The 1972 AFC Divisional Round is hugely historically important not just for the Pittsburgh Steelers, but for the history of the NFL. It marked the first postseason victory in history for a franchise that was formed in 1933. And it gave birth to the most iconic play in the history of the game, which has been voted the greatest play in NFL history.
It’s so intuitively obvious that it very nearly didn’t happen; after all, the fact that it was so incredibly improbable defines its unique place in history. But the circumstances of the game also make it remarkable as you recall everything that took place up to that point.
The man who authored the Immaculate Reception, Hall of Fame running back Franco Harris, explained to his former teammate Craig Wolfley yesterday during an interview for the team’s website.
“For 58 minutes, people tell me it was one of the toughest defensive games that they’ve ever seen”, he said. “And in the last two minutes, two incredible offensive plays happen. Kenny Stabler went in for a touchdown on a quarterback scramble that was incredible, and the only thing that could beat that was called immaculate”.
It wasn’t much doing up until the waning moments of the game. Stabler’s 30-yard scramble late in the fourth quarter was the Oakland Raiders’ very first points, and gave them a one-point lead to best two chip-shot field goals by Steelers kicker Roy Gerela.
The Steelers netted 252 yards of offense on that day, 60 of which came on Harris’ receiving touchdown off of a deflected pass, which he very much scooped out of the air well before it ever touched the ground, a topic that should no longer be the subject of debate nor controversy. The Raiders had just 216 yards of offense, quite a bit of it coming on their own final drive.

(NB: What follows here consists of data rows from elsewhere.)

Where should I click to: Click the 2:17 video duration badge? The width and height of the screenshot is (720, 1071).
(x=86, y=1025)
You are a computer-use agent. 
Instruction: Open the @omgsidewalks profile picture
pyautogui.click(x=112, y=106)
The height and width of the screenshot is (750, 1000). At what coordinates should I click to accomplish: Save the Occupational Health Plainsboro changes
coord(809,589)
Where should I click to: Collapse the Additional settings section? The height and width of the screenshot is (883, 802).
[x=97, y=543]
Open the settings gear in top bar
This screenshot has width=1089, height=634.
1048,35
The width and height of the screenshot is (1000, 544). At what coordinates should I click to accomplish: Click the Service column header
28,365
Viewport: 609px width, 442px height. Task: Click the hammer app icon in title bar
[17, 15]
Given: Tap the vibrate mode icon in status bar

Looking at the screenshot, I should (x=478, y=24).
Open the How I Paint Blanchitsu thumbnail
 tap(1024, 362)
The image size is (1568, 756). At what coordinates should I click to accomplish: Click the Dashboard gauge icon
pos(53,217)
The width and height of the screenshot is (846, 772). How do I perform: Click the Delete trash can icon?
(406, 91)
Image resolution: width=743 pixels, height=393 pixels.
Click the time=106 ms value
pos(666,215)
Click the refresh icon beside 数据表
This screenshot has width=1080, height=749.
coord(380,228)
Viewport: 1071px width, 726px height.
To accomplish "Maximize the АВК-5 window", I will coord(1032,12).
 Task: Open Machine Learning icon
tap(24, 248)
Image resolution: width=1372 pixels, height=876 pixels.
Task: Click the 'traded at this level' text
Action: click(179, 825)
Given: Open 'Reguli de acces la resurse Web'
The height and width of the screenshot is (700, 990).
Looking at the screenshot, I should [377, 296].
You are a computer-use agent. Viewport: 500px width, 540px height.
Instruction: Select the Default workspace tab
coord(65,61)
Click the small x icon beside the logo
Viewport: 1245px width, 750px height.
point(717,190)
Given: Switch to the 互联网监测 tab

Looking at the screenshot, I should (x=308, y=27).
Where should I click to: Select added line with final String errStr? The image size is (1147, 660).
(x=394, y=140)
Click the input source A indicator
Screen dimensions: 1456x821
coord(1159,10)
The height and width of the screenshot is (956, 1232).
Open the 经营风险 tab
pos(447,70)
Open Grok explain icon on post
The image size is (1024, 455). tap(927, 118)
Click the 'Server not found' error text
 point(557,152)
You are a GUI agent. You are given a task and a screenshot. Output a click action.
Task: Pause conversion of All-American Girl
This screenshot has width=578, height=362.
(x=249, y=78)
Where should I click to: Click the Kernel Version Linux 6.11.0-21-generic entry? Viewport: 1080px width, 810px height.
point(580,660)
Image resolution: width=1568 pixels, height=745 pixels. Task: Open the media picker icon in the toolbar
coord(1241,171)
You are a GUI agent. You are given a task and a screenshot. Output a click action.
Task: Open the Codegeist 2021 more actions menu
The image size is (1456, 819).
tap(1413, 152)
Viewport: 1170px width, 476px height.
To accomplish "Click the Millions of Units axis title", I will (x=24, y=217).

The quarterback in question for the Raiders, Stabler, finished the game completing six out of 12 pass attempts with 57 passing yards. Daryle Lamonica completing just six of 18 for 45 yards, and threw two interceptions, picked off by Jack Ham and Andy Russell.
Neither team was overly efficient rushing the ball, especially if you remove Stabler’s one 30-yard scoring scramble. As for Harris himself, he totaled 64 rushing yards on 18 attempts that day, but he also had 96 receiving yards on five catches, one of which, for 60 yards, will forever be synonymous with his name. And will forever be regarded as immaculate.